Gender & War Discussion/Test; Women & Gender: Part 1

Lab:
Test/Discussion on your chosen novel. 
1. Please get into your "reading groups" for your chosen novel. 
2. Together complete the following tasks for your novel as written on the handout/notes. 
3. Finally, rank the participation of your teammates. (See rubric and handout for details). 

Between passing time, please go to the library to pick up Fun Home by Alison Bechdel and The Handmaid's Tale or Wilderness Tips by Margaret Atwood.

Period 2: 
 
  • "In my heart, I think a woman has two choices: either she's a feminist or a masochist." —Gloria Steinem
  • "The day will come when men will recognize woman as his peer, not only at the fireside but in councils of the nation. Then, and not until then, will there be the perfect comradeship, the ideal union between the sexes that shall result in the highest development of the race." —Susan B. Anthony
  • "In passing, also, I would like to say that the first time Adam had a chance he laid the blame on a woman." —Nancy Astor (British Politician)
Feminism is the theory that men and women should be equal politically, economically and socially. Notice that this theory does not subscribe to differences between men and women or similarities between men and women, nor does it refer to excluding men or only furthering women's causes. Most other branches of feminism do. Why you believe in feminism and what your ideas are to make feminism a reality is what causes arguments within the feminist movement. Next class we'll take a look at those arguments. Where do you see yourself on this continuum?

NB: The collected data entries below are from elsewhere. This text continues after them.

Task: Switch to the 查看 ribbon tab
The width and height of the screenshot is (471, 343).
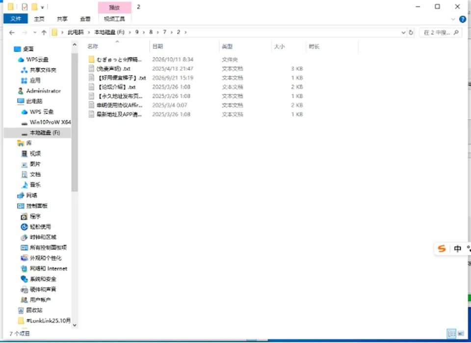Action: click(x=85, y=19)
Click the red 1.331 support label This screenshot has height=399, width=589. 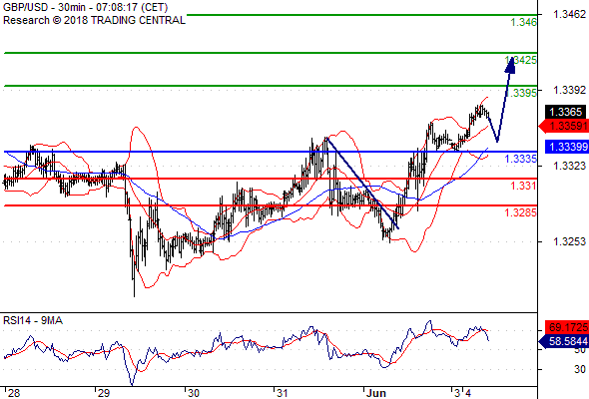pyautogui.click(x=523, y=186)
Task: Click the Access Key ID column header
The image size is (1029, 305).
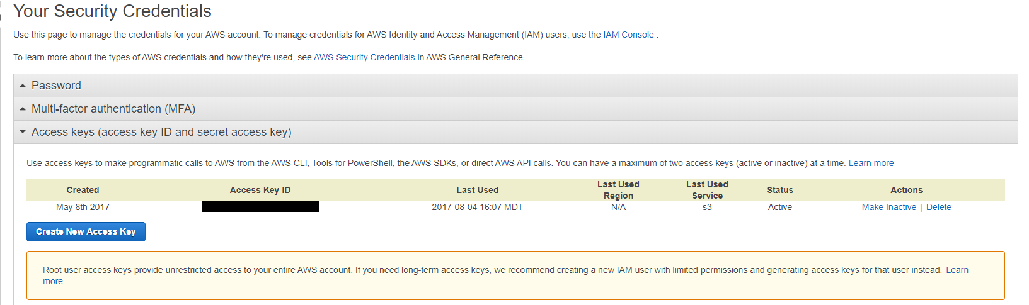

Once again, gender role critical theory includes:

From the Purdue OWL:

Common Space in Feminist Theories
Though a number of different approaches exist in feminist criticism, there exist some areas of commonality. This list is excerpted from Tyson:
  1. Women are oppressed by patriarchy economically, politically, socially, and psychologically; patriarchal ideology is the primary means by which women are oppressed.
  2. In every domain where patriarchy reigns, woman is the other: she is marginalized, defined only by her difference from male norms and values.
  3. All of Western (Anglo-European) civilization is deeply rooted in patriarchal ideology, for example, in the Biblical portrayal of Eve as the origin of sin and death in the world.
  4. While biology determines our sex (male or female), culture determines our gender (scales of masculine and feminine).
  5. All feminist activity, including feminist theory and literary criticism, has as its ultimate goal to change the world by prompting gender equality.
  6. Gender issues play a part in every aspect of human production and experience, including the production and experience of literature, whether we are consciously aware of these issues or not (91).
Feminist criticism has, in many ways, followed what some theorists call the three waves of feminism:
  1. First Wave Feminism - late 1700s-early 1900's: writers like Mary Wollstonecraft (A Vindication of the Rights of Women, 1792) highlight the inequalities between the sexes. Activists like Susan B. Anthony and Victoria Woodhull contribute to the women's suffrage movement, which leads to National Universal Suffrage in 1920 with the passing of the Nineteenth Amendment.
  2. Second Wave Feminism - early 1960s-late 1970s: building on more equal working conditions necessary in America during World War II, movements such as the National Organization for Women (NOW), formed in 1966, cohere feminist political activism. Writers like Simone de Beauvoir (Le Deuxième Sexe, 1949) and Elaine Showalter established the groundwork for the dissemination of feminist theories dove-tailed with the American Civil Rights movement.
  3. Third Wave Feminism - early 1990s-present: resisting the perceived essentialist (over generalized, over simplified) ideologies and a white, heterosexual, middle-class focus of second-wave feminism, third wave feminism borrows from post-structural and contemporary gender and race theories (see below) to expand on marginalized populations' experiences. Writers like Alice Walker work to "...reconcile it [feminism] with the concerns of the black community...[and] the survival and wholeness of her people, men and women both, and for the promotion of dialog and community as well as for the valorization of women and of all the varieties of work women perform" (Tyson 97).
Typical questions to ask when reading:
  • How is the relationship between men and women portrayed?
  • What are the power relationships between men and women (or characters assuming male/female roles)?
  • How are male and female roles defined?
  • What constitutes masculinity and femininity?
  • How do characters embody these traits?
  • Do characters take on traits from opposite genders? How so? How does this change others’ reactions to them?
  • What does the work reveal about the operations (economically, politically, socially, or psychologically) of patriarchy?
  • What does the work imply about the possibilities of sisterhood as a mode of resisting patriarchy?
  • What does the work say about women's creativity?
  • What does the history of the work's reception by the public and by the critics tell us about the operation of patriarchy?
  • What role does the work play in terms of women's literary history and literary tradition? (Tyson)
Readings; Read, comment, reflect, write....
HOMEWORK: Please read Fun Home for next Monday. As you read, consider some of these gender and feminist ideas/questions. Once you finish Fun Home, please begin reading your Margaret Atwood selection.